Stated exercise: Rewrite the records from the line with "Where should I" up to and including the line with "click(549, 186)", swapping "purple" for "green" and keeping everything else the same.

Dataset excerpts:
********

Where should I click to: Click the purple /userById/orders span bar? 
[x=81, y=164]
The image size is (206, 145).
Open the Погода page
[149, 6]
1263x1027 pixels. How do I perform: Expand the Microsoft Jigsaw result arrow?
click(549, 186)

********

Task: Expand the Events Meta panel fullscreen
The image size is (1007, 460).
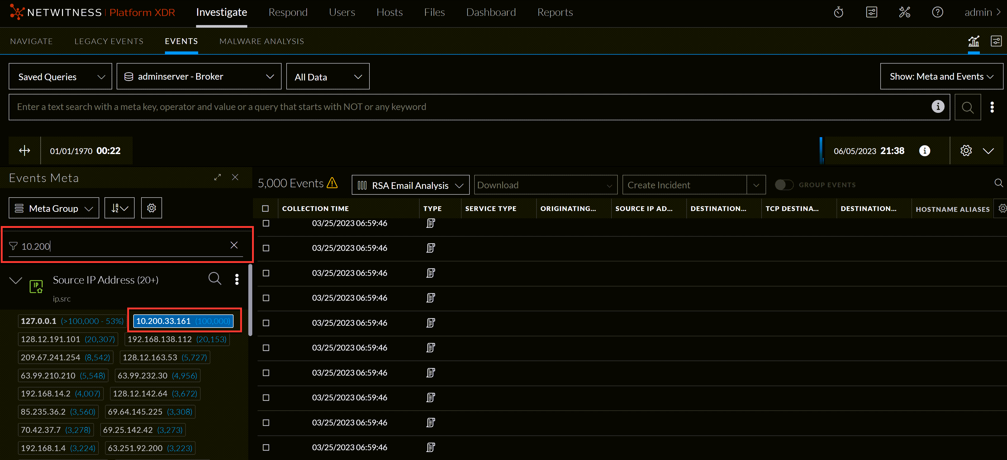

********

Written answer:
Where should I click to: Click the green /userById/orders span bar? 
[x=81, y=164]
The image size is (206, 145).
Open the Погода page
[149, 6]
1263x1027 pixels. How do I perform: Expand the Microsoft Jigsaw result arrow?
click(549, 186)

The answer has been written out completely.